The City of Brotherly Love
An urban dweller's trail haven
Philadelphia is known as the home of the Liberty Bell, Rocky and historic Boathouse Row ...
Photo by Tammy Leigh Dement
Philadelphia is known as the home of the Liberty Bell, Rocky and historic Boathouse Row, which has sheltered the boats of generations of Schuylkill River scullers. The river parallels Kelly Drive and a path that leads to the trails of the Wissahickon Valley and Fairmount Park, with over 50 miles of technical, singletrack trails.
During the summer, beech trees engulf the runner, and rickety bridges, wooden logs and protruding roots cover the trails. In the fall, the foliage changes from bright green to rich yellows, reds and oranges, while the Walnut Street Bridge overpass provides urban contrast with the vibrant hues of graffiti.
Several trail groups frequent the area, including the Pagoda Pacers, the Trail Dawgs and the Wissahickon Wanderers. Dan Gordon, 60, of Philadelphia, Pennsylvania, founded the Wanderers 10 years ago, realizing the Wissahickon's trail running potential. "No one was promoting it," he says, "so we ended up growing into that role. It's a jewel for Philadelphia-area runners."

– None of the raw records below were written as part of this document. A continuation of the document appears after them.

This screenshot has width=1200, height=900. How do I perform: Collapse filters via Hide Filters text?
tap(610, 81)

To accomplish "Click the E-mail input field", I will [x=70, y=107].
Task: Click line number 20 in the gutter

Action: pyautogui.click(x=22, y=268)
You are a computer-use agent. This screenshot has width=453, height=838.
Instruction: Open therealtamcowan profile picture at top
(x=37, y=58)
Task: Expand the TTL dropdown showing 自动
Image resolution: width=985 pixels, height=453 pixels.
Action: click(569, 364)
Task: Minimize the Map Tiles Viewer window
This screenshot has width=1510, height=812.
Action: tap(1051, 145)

"Philly is more of a mom-and-pop scene," says Gordon. "You don't have to be a star to run with us. We welcome everyone."
However, Philly's trail racing scene has grown immensely and Pretzel City Sports (PCS) in Reading, Pennsylvania is the leader in organizing events. Founder Ron Horn, 60, of Reading, does not design races to be light, breezy jaunts through the woods. Featuring formidable obstacles such as the "128 Steps From Hell," a series of stairs that lead directly up the side of a cliff, Horn's races are unique and draw upwards of 600 people.

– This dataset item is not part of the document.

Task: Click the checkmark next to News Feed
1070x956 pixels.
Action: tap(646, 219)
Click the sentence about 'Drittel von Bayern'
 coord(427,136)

Horn is perpetually late to his events. Last year at the April Mount Penn Mudfest, the weather was still freezing cold, and Horn was over 20 minutes late to the start line. This year, he was on time (barely), and started the race by shooting a children's pig toy out of a cannon. His sense of humor is well known—his aid stations usually include an "alternative beverage," such as beer or tequila. Despite, or maybe because of, his eccentricities and a penchant for wildly inappropriate jokes, Horn has helped elevate Philadelphia's status as an emerging trail-running town.